Of course, I'm also an old-school hacker (typed my first BASIC program ~45 years ago), so I have a desktop mentality. None of this newfangled 17-pound-portable stuff for me :-) And phones are at best a tertiary computing mechanism: first, desktop, then laptop, then phone. So yes, I'm clearly biased. Not trying to hide that.
> For something like Audacity (the audio program), how the heck does it make sense to put that on a website (I'm just giving a random example, I don't think they've actually done this), where you first have to upload your source file (privacy issues), manipulate it in a graphically/widget-limited browser
I understand it was just an example, but you'd be surprised how far browsers have come along with technologies like Web Assembly and WebGL. Forget audio editing, you can even do video editing - without uploading any files to the remote server[1]. All the processing is done locally, within your browser.

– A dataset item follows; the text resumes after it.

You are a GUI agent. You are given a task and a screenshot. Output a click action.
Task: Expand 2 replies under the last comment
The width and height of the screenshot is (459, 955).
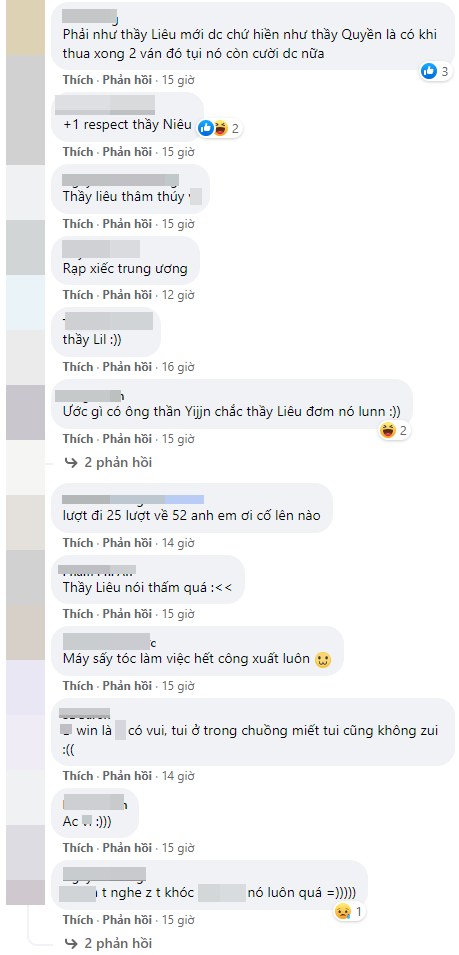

And if you thought that was impressive, wait till you find out that you can can even boot the whole Linux kernel in your browser using a VM written in WASM[2]!
But I do agree with your points about lack of feature stability. I too prefer native apps just for the record (but for me, the main selling points are low RAM/CPU/disk requirements and keyboard friendliness).
You touched on the one thing I hate most about infrequently used websites. The inevitable popup to "explore our new features." Hell no, I don't want to do that. I haven't logged on in six months, so I'm obviously here now with a purpose in mind and I want to do that as quickly as possible and then close the tab.